Data provided START
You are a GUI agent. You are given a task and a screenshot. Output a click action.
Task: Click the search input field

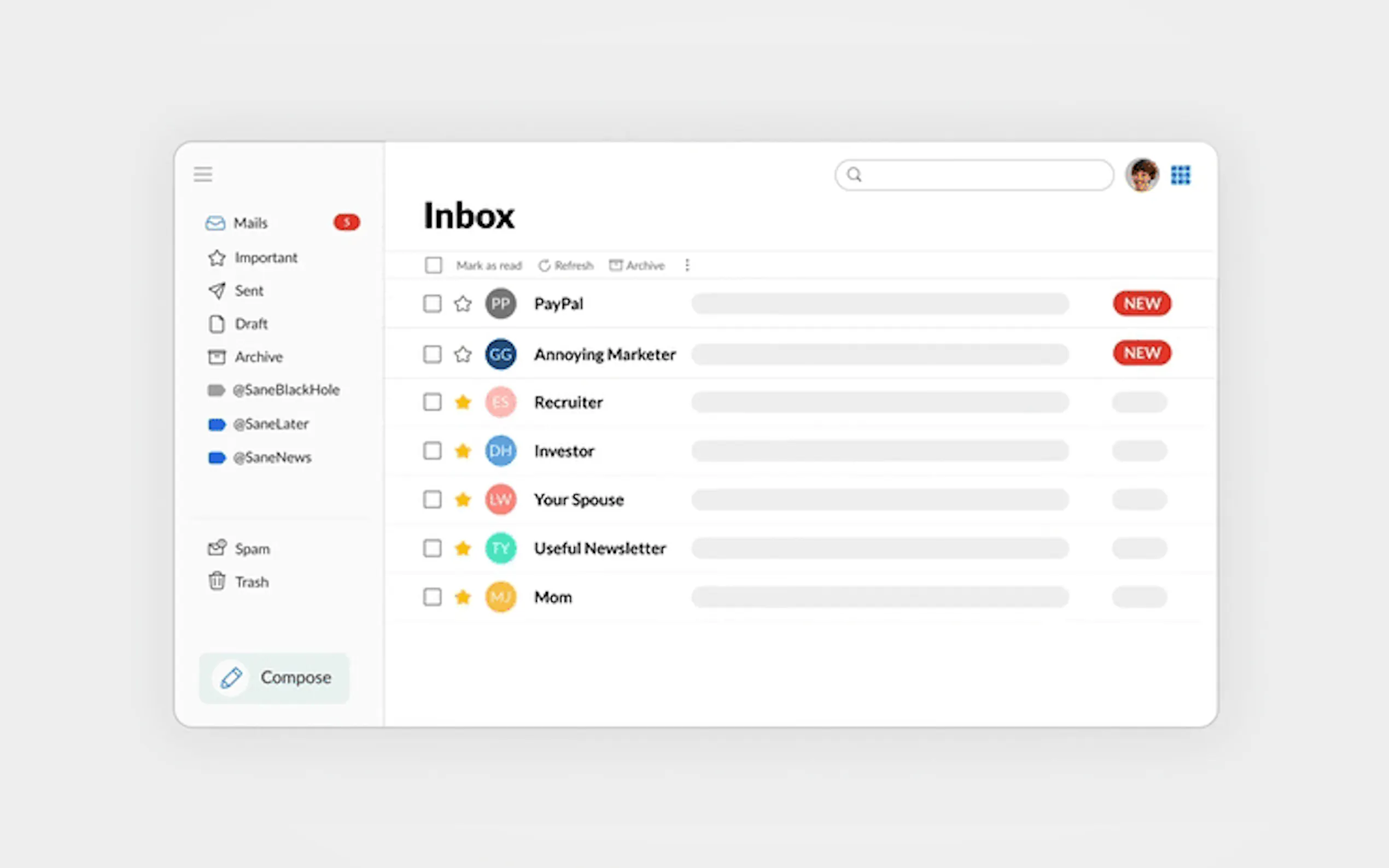(x=982, y=174)
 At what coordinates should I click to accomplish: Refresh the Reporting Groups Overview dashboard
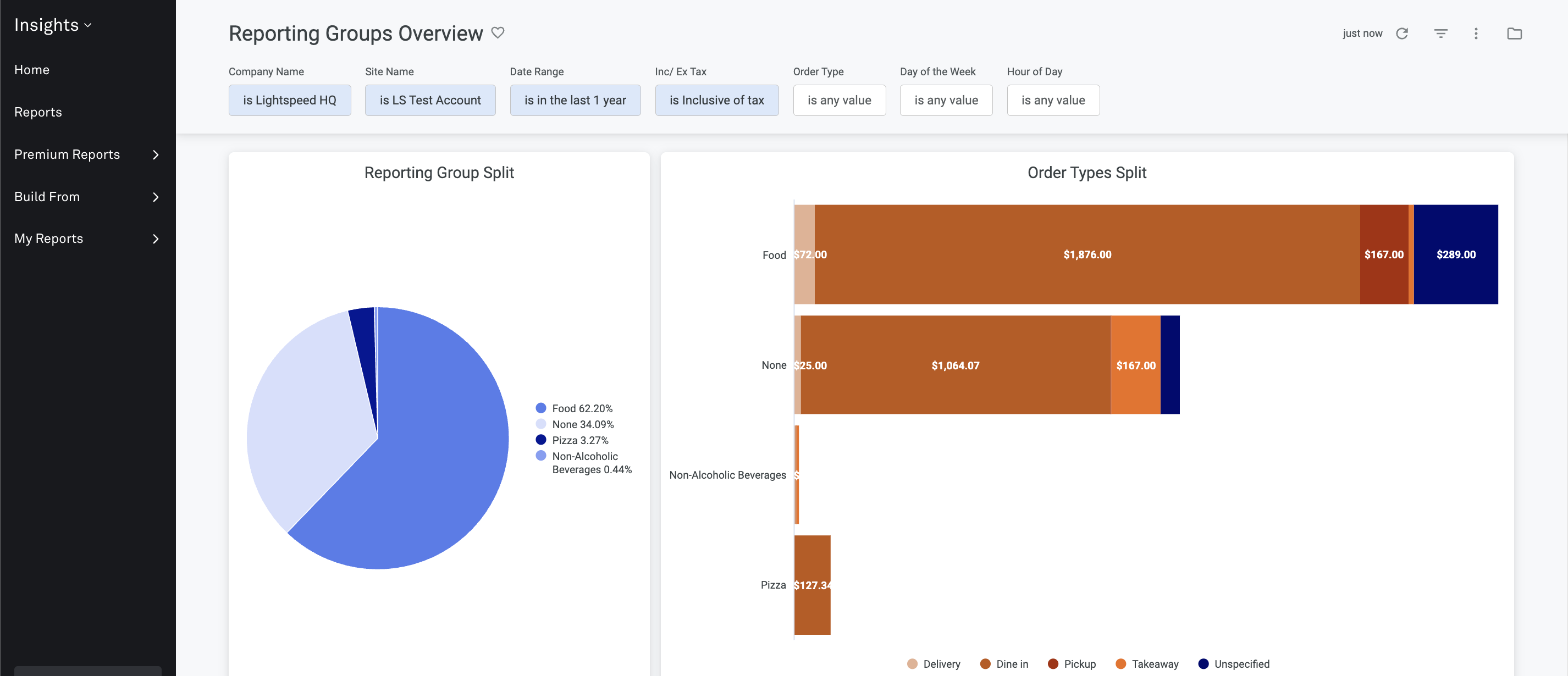click(x=1403, y=34)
Data provided END
Restate each line of the records exactly; pictures do not belong in the copy.

> _Output of the task_
You are a GUI agent. You are given a task and a screenshot. Output a click action.
Task: Click the search input field

(x=982, y=174)
 At what coordinates should I click to accomplish: Refresh the Reporting Groups Overview dashboard
click(x=1403, y=34)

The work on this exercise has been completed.